A recent report by Verto identifies weak port and rail infrastructure as the biggest barrier to trade in South Africa, with congestion and inefficiencies particularly harming perishable agricultural exports.
Vitol is backing a $3 billion LNG power plant at the Port of Durban to help shift the country away from coal and supply gas-fired power to the national grid.
Cyril Ramaphosa has pledged new public–private partnerships in ports and rail to modernise infrastructure while preserving public ownership.
A recent report has identified weak port and rail infrastructure as the single biggest barrier to trade in South Africa, where talks are underway to build a major liquefied natural gas (LNG) power plant on the port of Durban – the country’s busiest container terminal.
The report by cross-border payments company Verto highlighted inefficiency in port operations, equipment breakdowns, rising demurrage costs, and capacity constraints as the most prevalent challenges to South African trade.
Global commodity trader Vitol announced on Monday, 19 February, that it backs the construction of a $3 billion LNG power plant in the port of Durban. The port of Durban, which carries around 4,500 commercial ports each year, is over 200 years old.
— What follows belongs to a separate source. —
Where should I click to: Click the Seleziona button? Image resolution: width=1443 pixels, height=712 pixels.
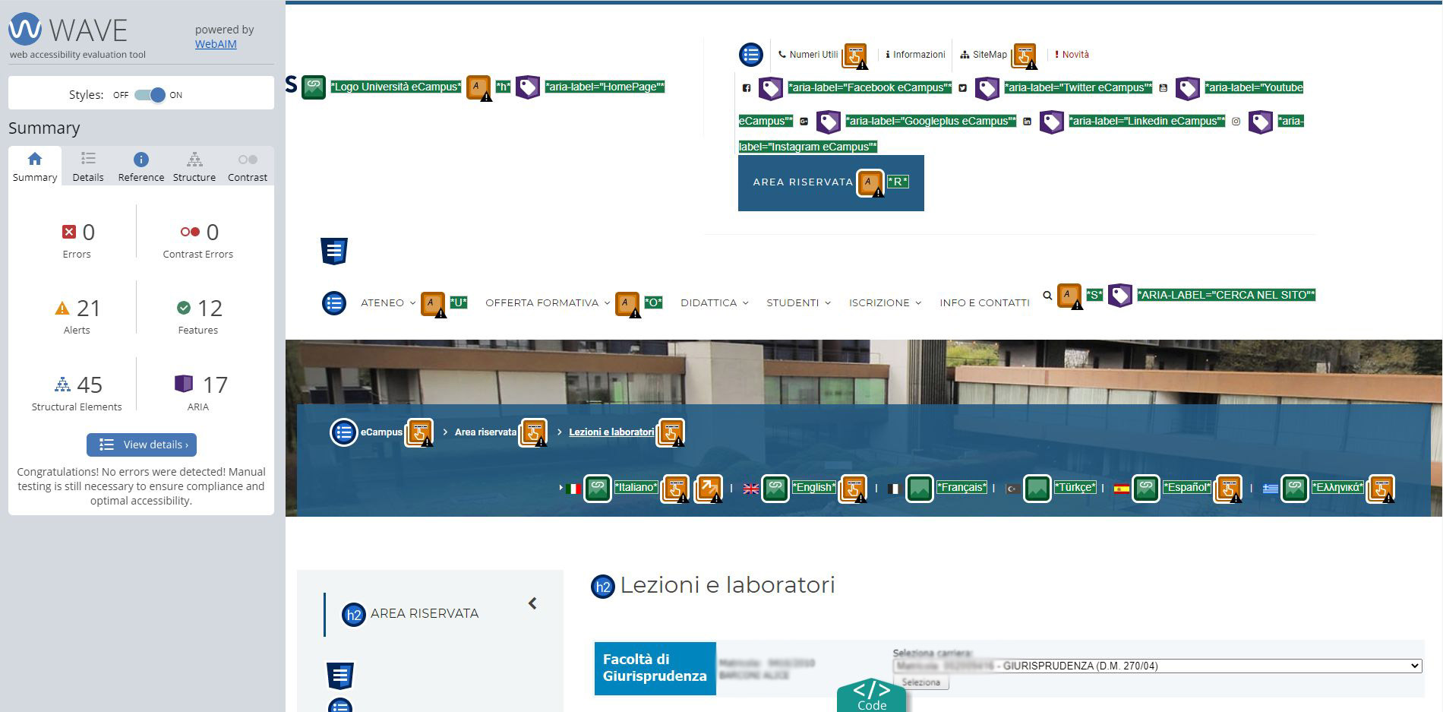[x=920, y=682]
The Vitol-backed project aims to provide electricity to the country’s national grid through imported LNG and use LNG to power high-capacity turbines – contributing to the energy transition.
The project is still seeking regulatory approvals and navigating financial frameworks, but for South Africa, gas is a crucial step away from coal, which supplies most of the coastal country’s electricity.
By supporting this project, Vitol aims to gain a strong foothold in a market targeting 16 gigawatts of new gas generation by 2039. Ports can be optimal for such projects; they can reduce transport costs and streamline energy imports and exports.
South Africa’s Transnet National Ports Authority is also involved in the project, aiming to take care of port infrastructure and the logistics of the development.
Back in November 2025, Transnet and the French Development Agency (AFD) announced a partnership supported by the European Union (EU), targeted at decarbonising South Africa’s state-owned ports and railways. The agreement included a $300 million loan from AFD.
While LNG isn’t decarbonised, it can operate as a ‘bridge fuel’ to lower emissions by replacing coal and powering clean energy products.
South African agricultural exports are also projected to surpass $13.7 billion in 2026. The sector grew by 10% in the past year, with leading products being berries, grapes, citrus, nuts, apricots, and cherries. However, frequently congested ports continue to disrupt trade flows, serving as a particularly costly burden for easily-perishable agricultural goods.
The power plant initiative and growing food exports make logistical polish essential for the port of Durban, with crucial implications for both agricultural and energy commodities trading in South Africa.
Addressing the outdated infrastructure, “Later this year, we will initiate major public-private partnerships in our port terminals and rail corridors through a concession model that preserves public ownership while mobilising private investment and expertise,” said South African President Cyril Ramaphosa, earlier this week.